Execution-Layer Rate Limiting
LongTrainer 1.3.0 introduces a robust, two-layer execution rate limiting system using a token-bucket algorithm. This system prevents noisy-neighbor degradation in multi-tenant deployments and ensures fair resource distribution.
Two-Layer Enforcement
- Layer 1: Tenant Ceiling: Every tenant has a hard RPM (Requests Per Minute) cap per resource. This prevents a single malicious or runaway tenant from exhausting the global infrastructure (LLM API keys, vector DB limits, etc.).

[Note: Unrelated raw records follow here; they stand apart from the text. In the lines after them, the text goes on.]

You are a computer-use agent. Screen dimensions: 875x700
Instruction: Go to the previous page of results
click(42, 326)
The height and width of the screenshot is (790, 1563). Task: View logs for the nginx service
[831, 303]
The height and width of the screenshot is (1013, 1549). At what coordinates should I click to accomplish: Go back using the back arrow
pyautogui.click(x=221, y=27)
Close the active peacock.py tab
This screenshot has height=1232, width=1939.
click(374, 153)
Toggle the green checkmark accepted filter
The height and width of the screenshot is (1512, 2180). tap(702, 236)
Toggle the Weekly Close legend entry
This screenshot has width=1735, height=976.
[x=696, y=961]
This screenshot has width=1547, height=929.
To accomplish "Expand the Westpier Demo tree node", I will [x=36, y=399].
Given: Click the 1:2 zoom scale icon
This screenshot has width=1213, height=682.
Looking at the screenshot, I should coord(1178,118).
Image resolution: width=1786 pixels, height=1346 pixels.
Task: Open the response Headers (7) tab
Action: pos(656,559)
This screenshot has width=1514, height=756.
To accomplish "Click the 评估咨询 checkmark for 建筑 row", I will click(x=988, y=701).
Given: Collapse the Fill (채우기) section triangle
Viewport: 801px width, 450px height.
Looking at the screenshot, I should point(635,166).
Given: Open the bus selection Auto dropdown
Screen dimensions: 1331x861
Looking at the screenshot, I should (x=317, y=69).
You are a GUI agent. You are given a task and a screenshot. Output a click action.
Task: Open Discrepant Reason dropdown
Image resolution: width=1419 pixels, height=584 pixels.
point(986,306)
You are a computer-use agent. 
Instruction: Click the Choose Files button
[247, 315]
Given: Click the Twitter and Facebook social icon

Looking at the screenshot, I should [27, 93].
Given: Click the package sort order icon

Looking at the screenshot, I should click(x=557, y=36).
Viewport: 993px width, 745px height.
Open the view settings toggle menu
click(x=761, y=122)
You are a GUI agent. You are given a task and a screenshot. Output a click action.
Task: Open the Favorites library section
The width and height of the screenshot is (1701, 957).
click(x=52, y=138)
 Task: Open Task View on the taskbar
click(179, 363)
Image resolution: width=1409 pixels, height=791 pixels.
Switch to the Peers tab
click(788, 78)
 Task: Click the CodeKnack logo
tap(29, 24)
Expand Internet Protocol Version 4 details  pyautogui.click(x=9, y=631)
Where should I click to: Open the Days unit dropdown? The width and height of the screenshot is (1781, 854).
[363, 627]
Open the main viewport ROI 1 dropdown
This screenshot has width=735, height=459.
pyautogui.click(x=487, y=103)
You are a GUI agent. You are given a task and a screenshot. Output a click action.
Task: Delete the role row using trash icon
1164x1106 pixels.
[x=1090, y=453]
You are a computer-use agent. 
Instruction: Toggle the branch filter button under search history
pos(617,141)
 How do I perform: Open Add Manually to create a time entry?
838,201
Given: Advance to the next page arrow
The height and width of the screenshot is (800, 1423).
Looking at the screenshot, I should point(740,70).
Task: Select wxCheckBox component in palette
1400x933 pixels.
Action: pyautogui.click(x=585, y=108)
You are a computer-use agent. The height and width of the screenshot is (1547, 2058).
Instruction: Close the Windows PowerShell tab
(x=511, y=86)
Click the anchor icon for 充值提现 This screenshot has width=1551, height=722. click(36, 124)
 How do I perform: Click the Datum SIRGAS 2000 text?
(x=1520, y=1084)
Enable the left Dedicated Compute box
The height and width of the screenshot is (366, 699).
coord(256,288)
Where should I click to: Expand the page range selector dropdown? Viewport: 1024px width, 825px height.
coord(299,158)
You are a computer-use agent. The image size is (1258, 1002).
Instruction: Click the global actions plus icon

- Layer 2: Bot Equal Share: Inside a single tenant, the global budget is equally divided among their active bots (
tenant_rpm / active_bots). This prevents a single noisy bot from starving a tenant's other production bots.
Configuration
Rate limiting is disabled by default to ensure backward compatibility. You can enable it in your longtrainer.yaml:
rate_limiting:
enabled: true
llm_rpm: 60 # Max LLM generation calls per minute
embedding_rpm: 120 # Max embedding calls per minute
tool_rpm: 30 # Max tool executions per minute
ingestion_rpm: 10 # Max document chunking/ingestion ops per minute
In-Code Overrides
You can programmatically override limits for specific tenants or bots using the SDK:
from longtrainer.rate_limiter import RateLimitConfig
config = RateLimitConfig(
enabled=True,
llm_rpm=60,
tenant_overrides={
"enterprise_tenant_1": {"llm_rpm": 500}
},
bot_overrides={
"critical_bot_A": {"llm_rpm": 100}
}
)
Error Handling
API Mode
When using the FastAPI server (longtrainer serve), rate-limited requests are caught by a global exception handler. The server returns a 429 Too Many Requests with a Retry-After header indicating exactly when the bucket will have tokens again.
HTTP/1.1 429 Too Many Requests
Retry-After: 15
{
"detail": "Bot 'bot-123' rate limit exceeded for llm_calls. Retry after 14.5s."
}
CLI Mode
When using the interactive terminal (longtrainer chat), rate limits are automatically caught. Instead of crashing, the CLI displays a user-friendly countdown progress bar and auto-retries your message when the budget is restored.